Stored data:
↓↓↓
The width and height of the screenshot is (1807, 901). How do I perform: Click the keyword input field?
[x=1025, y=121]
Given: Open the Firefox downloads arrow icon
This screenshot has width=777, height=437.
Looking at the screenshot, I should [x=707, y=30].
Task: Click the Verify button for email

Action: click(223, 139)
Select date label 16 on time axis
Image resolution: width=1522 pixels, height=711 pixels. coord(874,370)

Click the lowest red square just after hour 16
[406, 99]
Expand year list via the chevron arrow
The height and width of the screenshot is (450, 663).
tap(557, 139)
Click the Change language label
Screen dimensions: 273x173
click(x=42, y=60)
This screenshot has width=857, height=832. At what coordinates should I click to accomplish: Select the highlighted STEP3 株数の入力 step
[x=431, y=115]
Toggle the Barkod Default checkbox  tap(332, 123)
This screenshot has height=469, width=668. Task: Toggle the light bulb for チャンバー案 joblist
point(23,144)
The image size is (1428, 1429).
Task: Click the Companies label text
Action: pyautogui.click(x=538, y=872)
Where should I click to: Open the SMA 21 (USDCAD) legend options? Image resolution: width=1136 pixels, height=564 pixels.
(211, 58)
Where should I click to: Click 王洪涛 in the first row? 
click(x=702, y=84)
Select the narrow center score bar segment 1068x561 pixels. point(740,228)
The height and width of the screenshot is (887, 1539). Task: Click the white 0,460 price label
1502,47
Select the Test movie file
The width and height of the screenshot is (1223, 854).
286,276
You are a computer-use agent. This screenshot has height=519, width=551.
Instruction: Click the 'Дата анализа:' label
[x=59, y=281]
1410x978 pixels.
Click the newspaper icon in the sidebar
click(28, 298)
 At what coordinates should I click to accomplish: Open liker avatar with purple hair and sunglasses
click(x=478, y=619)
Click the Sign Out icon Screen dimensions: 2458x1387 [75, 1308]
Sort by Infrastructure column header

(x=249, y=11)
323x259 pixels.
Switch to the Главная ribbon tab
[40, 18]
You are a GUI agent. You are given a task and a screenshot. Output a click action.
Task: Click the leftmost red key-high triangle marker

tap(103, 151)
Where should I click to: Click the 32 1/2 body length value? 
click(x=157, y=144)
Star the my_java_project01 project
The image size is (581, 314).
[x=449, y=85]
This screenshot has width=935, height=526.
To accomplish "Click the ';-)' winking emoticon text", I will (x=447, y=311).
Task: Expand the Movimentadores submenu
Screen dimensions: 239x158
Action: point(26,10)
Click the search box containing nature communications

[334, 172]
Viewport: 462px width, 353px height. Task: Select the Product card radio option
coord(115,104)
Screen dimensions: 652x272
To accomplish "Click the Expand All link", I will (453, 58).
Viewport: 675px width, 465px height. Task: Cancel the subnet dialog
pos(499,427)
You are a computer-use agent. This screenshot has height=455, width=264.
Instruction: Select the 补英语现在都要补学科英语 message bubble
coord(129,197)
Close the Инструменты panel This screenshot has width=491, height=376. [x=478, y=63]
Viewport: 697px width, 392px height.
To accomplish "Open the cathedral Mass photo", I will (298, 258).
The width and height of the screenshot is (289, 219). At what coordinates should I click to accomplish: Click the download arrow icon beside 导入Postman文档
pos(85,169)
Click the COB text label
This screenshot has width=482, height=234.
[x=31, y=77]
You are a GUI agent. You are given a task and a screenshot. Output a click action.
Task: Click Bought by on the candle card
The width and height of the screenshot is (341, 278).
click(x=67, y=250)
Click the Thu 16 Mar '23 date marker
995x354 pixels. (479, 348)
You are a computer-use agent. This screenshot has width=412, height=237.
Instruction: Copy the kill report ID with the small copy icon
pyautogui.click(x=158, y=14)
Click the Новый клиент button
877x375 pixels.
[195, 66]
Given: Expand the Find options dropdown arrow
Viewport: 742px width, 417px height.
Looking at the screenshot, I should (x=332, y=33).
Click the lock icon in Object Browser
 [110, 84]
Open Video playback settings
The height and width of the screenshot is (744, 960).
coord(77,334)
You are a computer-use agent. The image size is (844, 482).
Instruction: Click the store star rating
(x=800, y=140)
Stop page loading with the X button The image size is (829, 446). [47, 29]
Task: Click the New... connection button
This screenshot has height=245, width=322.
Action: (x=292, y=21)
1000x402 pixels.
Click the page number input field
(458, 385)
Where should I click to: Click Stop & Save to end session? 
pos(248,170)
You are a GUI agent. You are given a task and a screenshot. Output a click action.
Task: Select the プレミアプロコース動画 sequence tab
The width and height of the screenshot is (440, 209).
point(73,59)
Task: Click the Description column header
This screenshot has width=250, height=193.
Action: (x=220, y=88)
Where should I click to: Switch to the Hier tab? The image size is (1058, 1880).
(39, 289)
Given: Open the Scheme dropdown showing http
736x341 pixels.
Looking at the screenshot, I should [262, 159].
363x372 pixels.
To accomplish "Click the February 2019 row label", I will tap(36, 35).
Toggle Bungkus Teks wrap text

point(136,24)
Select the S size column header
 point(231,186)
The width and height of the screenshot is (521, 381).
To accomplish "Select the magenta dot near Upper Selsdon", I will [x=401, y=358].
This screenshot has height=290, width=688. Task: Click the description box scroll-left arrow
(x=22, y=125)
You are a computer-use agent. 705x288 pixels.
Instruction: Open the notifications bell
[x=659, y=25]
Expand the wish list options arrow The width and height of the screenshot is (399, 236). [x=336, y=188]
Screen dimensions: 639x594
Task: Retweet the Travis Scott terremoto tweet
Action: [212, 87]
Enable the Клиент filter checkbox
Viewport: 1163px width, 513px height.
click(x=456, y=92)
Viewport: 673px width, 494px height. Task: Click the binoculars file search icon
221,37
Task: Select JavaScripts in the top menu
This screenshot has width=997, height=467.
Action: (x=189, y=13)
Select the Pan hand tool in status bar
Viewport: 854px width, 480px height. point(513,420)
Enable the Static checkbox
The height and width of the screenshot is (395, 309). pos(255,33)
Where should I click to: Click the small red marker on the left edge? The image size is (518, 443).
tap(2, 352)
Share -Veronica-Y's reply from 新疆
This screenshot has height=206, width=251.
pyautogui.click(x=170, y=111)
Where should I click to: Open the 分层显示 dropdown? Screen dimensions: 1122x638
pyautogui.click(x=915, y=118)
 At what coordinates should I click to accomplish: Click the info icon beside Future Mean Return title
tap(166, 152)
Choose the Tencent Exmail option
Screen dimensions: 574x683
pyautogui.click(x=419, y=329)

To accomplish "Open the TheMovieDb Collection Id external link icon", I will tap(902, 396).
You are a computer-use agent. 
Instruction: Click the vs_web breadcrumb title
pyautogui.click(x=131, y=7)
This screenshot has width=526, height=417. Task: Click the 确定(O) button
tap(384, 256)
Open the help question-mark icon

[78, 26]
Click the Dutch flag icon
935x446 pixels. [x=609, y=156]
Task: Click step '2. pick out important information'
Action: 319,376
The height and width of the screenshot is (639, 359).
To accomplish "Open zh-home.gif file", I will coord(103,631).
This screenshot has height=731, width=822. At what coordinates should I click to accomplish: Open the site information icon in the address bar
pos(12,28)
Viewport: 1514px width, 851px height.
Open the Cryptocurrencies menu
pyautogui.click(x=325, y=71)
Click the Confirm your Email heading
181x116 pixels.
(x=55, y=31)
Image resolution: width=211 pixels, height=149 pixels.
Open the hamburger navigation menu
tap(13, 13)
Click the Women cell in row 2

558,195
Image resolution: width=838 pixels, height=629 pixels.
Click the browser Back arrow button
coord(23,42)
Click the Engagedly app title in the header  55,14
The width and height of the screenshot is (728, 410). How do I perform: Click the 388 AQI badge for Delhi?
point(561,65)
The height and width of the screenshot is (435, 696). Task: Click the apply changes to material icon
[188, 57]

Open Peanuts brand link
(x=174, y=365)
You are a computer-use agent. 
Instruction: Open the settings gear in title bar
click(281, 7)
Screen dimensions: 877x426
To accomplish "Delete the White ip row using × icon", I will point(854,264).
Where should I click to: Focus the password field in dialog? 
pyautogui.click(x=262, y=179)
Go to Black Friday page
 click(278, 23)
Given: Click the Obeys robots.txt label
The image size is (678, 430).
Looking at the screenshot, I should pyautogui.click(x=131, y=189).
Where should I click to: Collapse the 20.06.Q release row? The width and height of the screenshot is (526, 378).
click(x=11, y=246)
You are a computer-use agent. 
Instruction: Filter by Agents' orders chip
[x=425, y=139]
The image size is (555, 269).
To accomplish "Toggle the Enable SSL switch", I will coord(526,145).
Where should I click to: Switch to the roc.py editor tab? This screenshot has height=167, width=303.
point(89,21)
↑↑↑
» **Your instructions**
Copy only this part of the entries above: the line with "This screenshot has height=469, width=668.", the line with "Select the Test movie file", and the lines between, all exactly as written.

» **Result**
This screenshot has height=469, width=668. Task: Toggle the light bulb for チャンバー案 joblist
point(23,144)
The image size is (1428, 1429).
Task: Click the Companies label text
Action: pyautogui.click(x=538, y=872)
Where should I click to: Open the SMA 21 (USDCAD) legend options? Image resolution: width=1136 pixels, height=564 pixels.
(211, 58)
Where should I click to: Click 王洪涛 in the first row? 
click(x=702, y=84)
Select the narrow center score bar segment 1068x561 pixels. point(740,228)
The height and width of the screenshot is (887, 1539). Task: Click the white 0,460 price label
1502,47
Select the Test movie file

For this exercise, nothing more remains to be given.